28 Her capacity for work has changed. She ceased work at Blue Cross and took up another role in the disability care sector, working with Leisure Links. That role is not as physical. Ms Parker said in evidence that she, in fact, had to step back from her initial role going on outings with residents, and now works a much lighter role, preparing sandwiches and the like.[49] This inability to go with residents on outings is a loss of real enjoyment for her.
[49]T60, L23
29 Her pain has required treatment with three nerve injection blocks, she has had referrals to Mr Thomas and Dr Muir, pain specialists, and has attended a pain management program in 2008, with Dorset Rehabilitation Centre. Her evidence is[50] of constant fluctuating lower back pain. That pain increases with activities such as sitting or standing for long periods. At times she says it is severe. This evidence is buttressed by the affidavit evidence of her husband and daughter. These are unchallenged.

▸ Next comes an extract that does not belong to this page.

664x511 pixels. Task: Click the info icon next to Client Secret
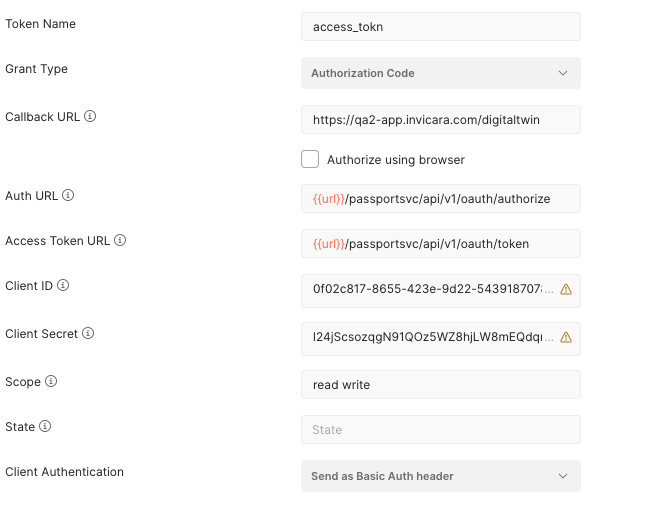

[50]Plaintiff’s affidavit, dated 2 October 2018,paragraph [29] at PCB 13
30 In terms of medication she takes Lyrica, over-the-counter Voltaren medication and she uses Dencorub and Elmore oil into her lower back.[51]
[51](Supra), paragraph [31] at PCB 13
31 Her sleep is broken and she tosses and turns at night. This is a situation which has been continuing over four years and is a long-term consequence which is significant in itself. She gave evidence, and her husband confirms, that she has lost the ability to sleep with her husband and their intimate life is affected.[52]
[52](Supra), paragraph [33] at PCB 14
32 Her ability to perform housework and grocery shopping is also affected.
33 One of the most important consequences for Ms Parker has been the inability to play with and care for her grandchildren as much as she would like. This is confirmed by her daughter’s affidavit.[53]
[53]Affidavit of Amber Parker, dated 8 January 2020, paragraph [9] at PCB 26
34 Ms Parker also gives evidence, and her husband and daughter confirm, that her ability to socialise and be happy in company has also declined. As a result, she is not as social as she used to be.
35 Having found those matters, I consider the consequences of the aggravation of Ms Parker’s lower back condition caused by the motor vehicle accident to rise to the requisite level to be considered “serious” within the meaning of the Act.
36 I find for the plaintiff and I will hear the parties on the question of costs.